The task
The answer must be an exact copy of the lines from the one with "The image size" to the last line of the entries below, both included, and must contain no pictures.

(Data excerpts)

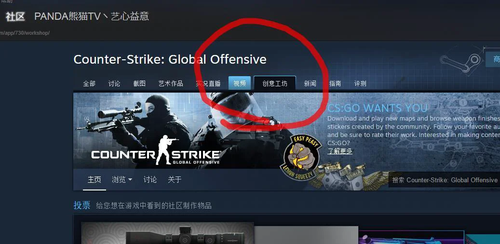
Task: Go to the 新闻 tab
Action: 310,83
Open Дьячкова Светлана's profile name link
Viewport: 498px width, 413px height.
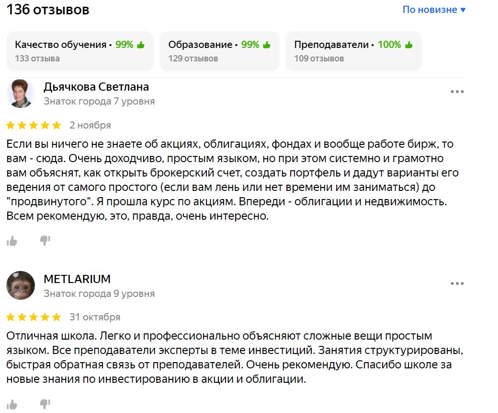coord(96,87)
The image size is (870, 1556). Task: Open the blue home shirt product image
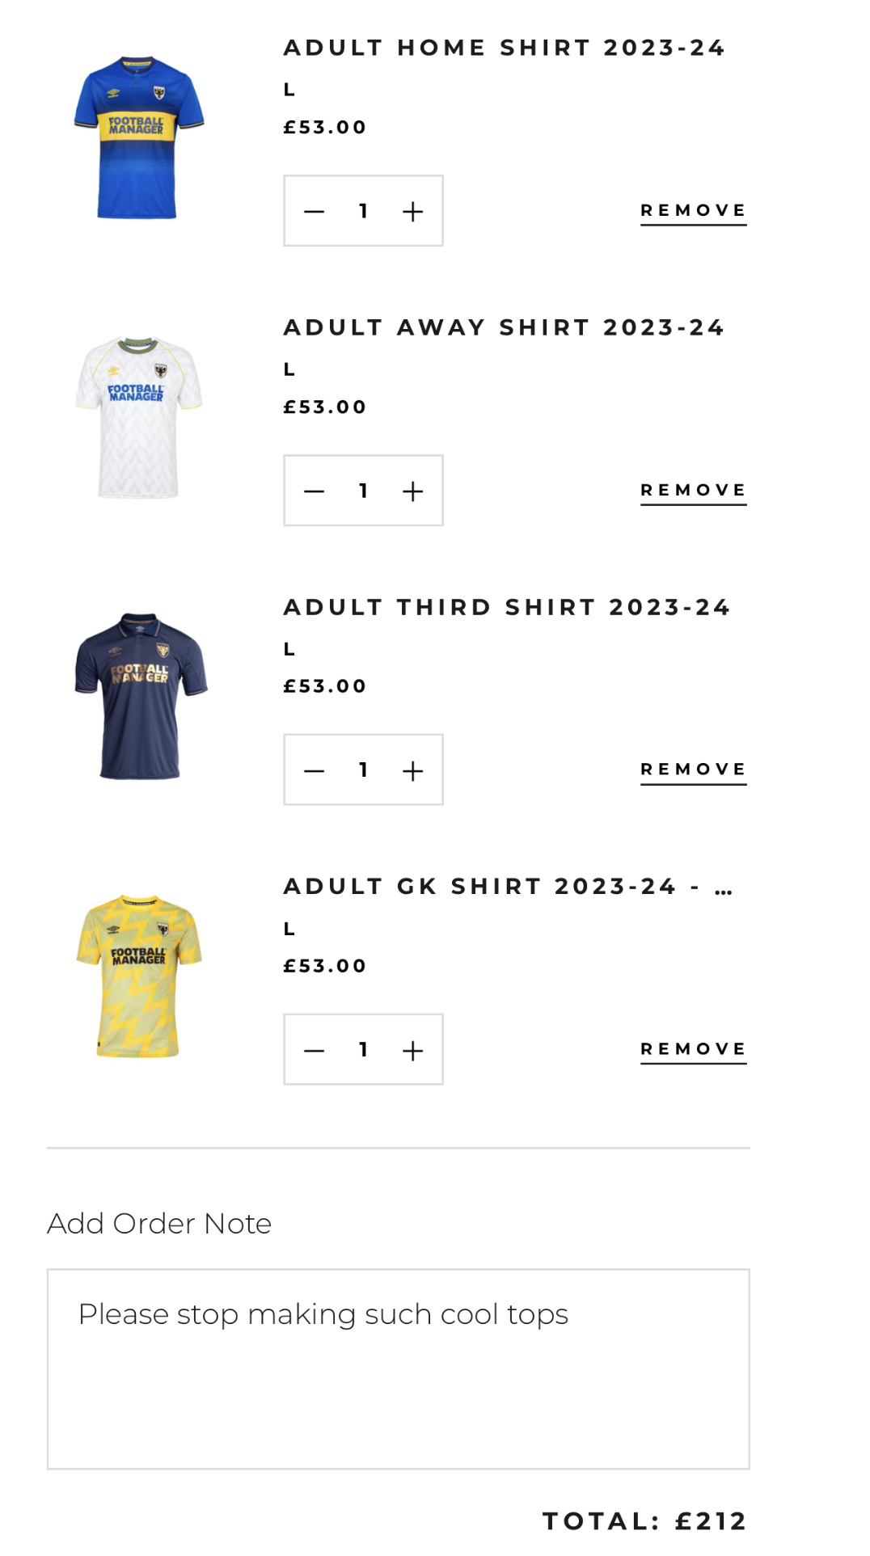coord(138,137)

Solution for this exercise
The image size is (870, 1556). Task: Open the blue home shirt product image
coord(138,137)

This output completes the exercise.